As some of you know, we are greeny-greensters, so we grow our own veggie garden, make compost, and buy organic and local.
Well, sometimes.
If we started to apply the “locally-grown” condition to our food (250-mile radius), what would be have to give up that we really like?
Let’s see…
- Bananas
- Coffee
- Tea
- Pineapples
- Citrus (scurvy alert!)
- “Fresh” fruits and veggies during most of the year.
I am currently reading a book called “Little Heathens” by author Millie Armstrong Kalish, a Garrison, Iowa native who details exhaustively farm life during the Great Depression.
When I saw “exhaustively” I mean it. Literally 99 percent everything this family consumed fulfilled the 250-radius guideline (excepting occasional citrus fruits). This was in part because of frugality– they had to make/bake/grow/cook it themselves in order to afford it. But it was also because that was the way rural life proceeded.
Grow corn. Eat the corn. Save some kernels for next year’s crop. Dry the cobs. Use the cobs for either a) fuel, b) feed for animals, or c) toilet paper.
Reading this book is wonderful, but makes you realize without complete certainty why the generation after the war — especially the homemakers– not only embraced all the modern conveniences (from cars and refrigerators to pre-packaged meals, and canned corn), they probably wanted to make love to them. Making-growing-herding-hunting-sewing is two to three full time jobs– days overflowing with never- ending work and no chance for a 2-week vacation in Branson.
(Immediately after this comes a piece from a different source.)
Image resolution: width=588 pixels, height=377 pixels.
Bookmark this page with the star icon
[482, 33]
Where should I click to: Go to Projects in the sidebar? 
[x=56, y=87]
This is not to diss the locally-grown movement. In fact, it is an argument FOR it. Learning from our “heritage experts” helps us to reconnect to the reality of food. As Millie Kalish points out in her chapter on “Farm Food”:
“I do feel the knowledge of how to fry potatoes, make a pie crust, and dress a chicken encourages self-sufficiency and creates a sense of confidence in one’s ability to cope with life. Indeed I want my own family to be aware of the foods, the ingenuity, the knowledge, the skills, and above all, the everlasting work that was required to survive when resources and supplies were limited.”
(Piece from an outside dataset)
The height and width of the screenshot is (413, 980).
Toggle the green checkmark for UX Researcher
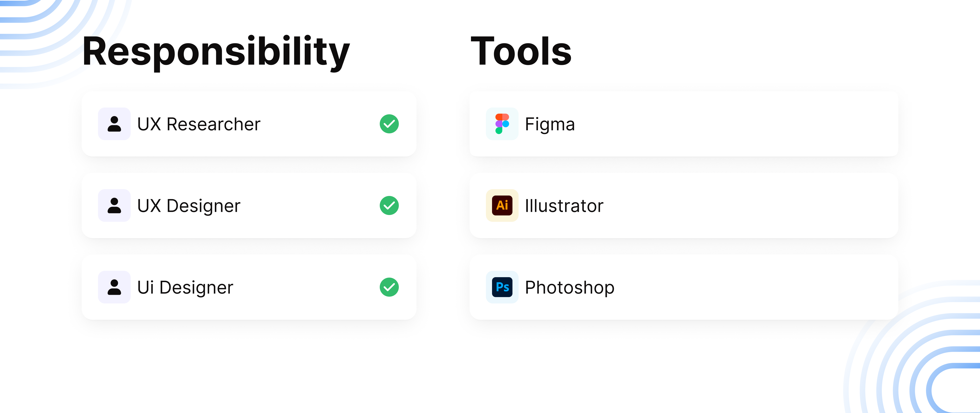click(x=389, y=124)
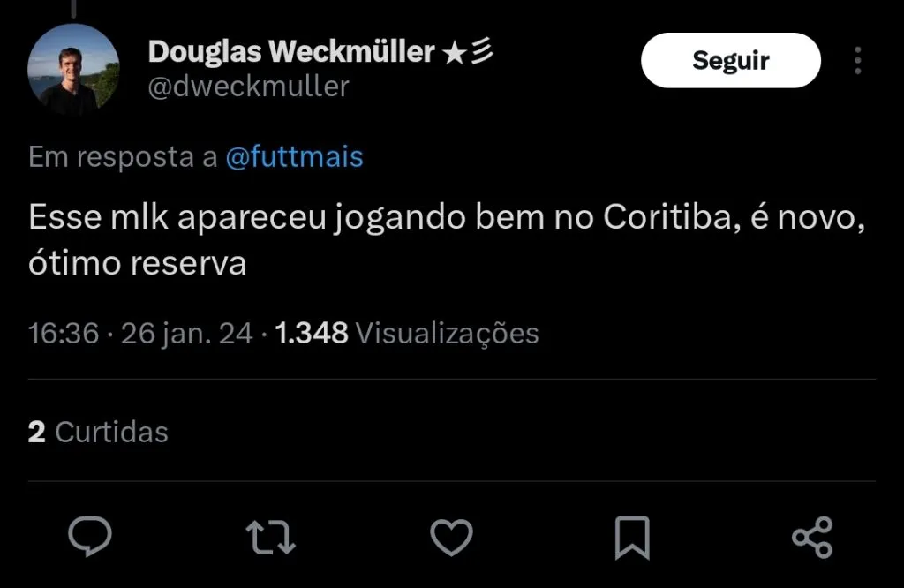Repost this tweet with the retweet icon

271,537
So much of what we consume today (and here I’ll just limit to what we put in our mouths) we do mindlessly, without a thought of the work it takes to grow, make or — in the case of bananas — to move it.
So I would argue that “local” is weird for most of us. It stops us from eating mindlessly, the way we have for years. It forces us think about who we are, to look at what we are made of, and to ask this question: what do I intend to invest in this ONLY thing I have control over– my body?
Millie Kalish, 88 years old and writing books, still splits and stacks her own firewood. In this era of techno-growth and obsolescence, where kids are likely to live SHORTER lives than us, what does that tell you about the local food movement, the need to reject convenience and to feel a part of home life again?
Bananas, hold on. Apples want to reclaim their place in the sun.